Rationalising common areas to substantially reduce the physical area that lobbies, circulation and toilets take up, therefore releasing prime nett lettable area back to the floor demise.

Making the common parts of a building part of the tenants demise is not always a desired approach, but a thorough review of the existing core layout, along with some lateral thinking in terms of space planning, can reduce the physical area taken up, improve the usability of the spaces, while improving the accessibility to facilities under DDA.

Structure:

When considering a refurbishment of the existing building thinking about maximising the current footprint may provide the best return, or rearrangement of tenant demises within a building will provide more flexible spaces, or spaces that can more easily be split into smaller units.

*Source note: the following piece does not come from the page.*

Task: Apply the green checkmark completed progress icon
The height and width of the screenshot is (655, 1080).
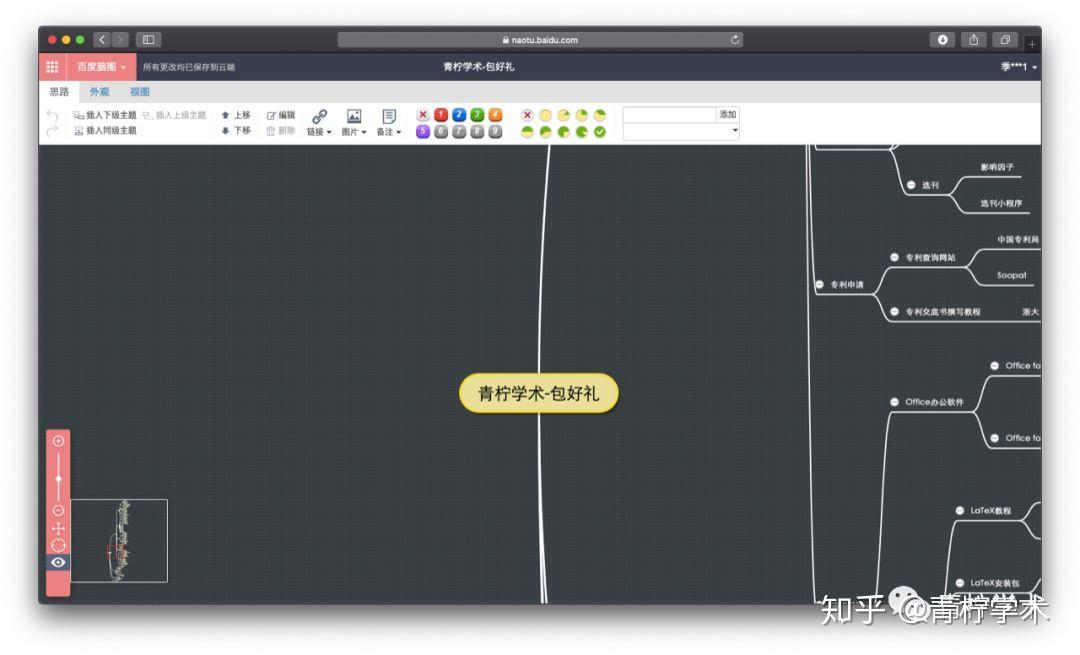Action: click(601, 130)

When dealing with existing buildings, the relocation of a core will most likely involve a structural alteration, not least with new riser locations for the services, or new lift shafts, but the advantages of the new layout will create spaces that are appealing to new tenants, while installing new DDA compliant lifts within an old building will provide the accessibility that is a requirement of the modern office building.

Older buildings in particular often have load-bearing walls within their footprint that, with current requirements for open plan office layouts, will not provide the flexibility that a potential tenant may require. It is usually advantageous to consider removing these structural elements. The removal of a structural spine wall for example is easier when carrying out a whole building refurbishment, although it is also feasible when doing it floor by floor, but the complexity of installation and disturbance to existing tenants is a more difficult task to manage. Another structural alteration that is often feasible, although fairly costly, is the redistribution of floor levels, in particular when converting old warehouses or retail units where there is a tendency to have higher floor to ceiling heights on the lower floors and lower ones on the upper floors. This arrangement often leads to lower rental yields for the upper floors. By redistributing the floor levels to create an even floor to ceiling height not only benefits the upper floors in terms of rental yields, but also the lower floors by reducing the heating and ventilation requirements for spaces that are too high. This kind of conversion is generally considered when an existing building cannot be demolished due to planning legislation or a financial review deems that the costs associated would be cheaper than a new build construction

HowExtensions and roof additions:we can help:

In addition to internal alterations there is always the option of adding extra floor area by extending either outwards or upwards. The recent changes in permitted development allow extensions to be built that increase existing the floor area by up to 25% without the need for Planning Permission, although other restrictions apply . Local authorities are usually fairly amenable to extensions in the right circumstance.

A new extension to a building could purely provide additional floor space, or it could be used to provide a new entrance, freeing up the existing internal space for lettable floor space. As space surrounding a building is not always available, adding a new storey to the top of the building is another solution. This will immediately increase the nett lettable floor area of your building by as much as the existing floor area immediately below, and is usually a relatively straightforward proposal.

The biggest hurdle to overcome with this type of extension is making sure the existing structure can accommodate the additional loadings that will be imposed upon it, although with a proactive structural engineer there is always some solution available.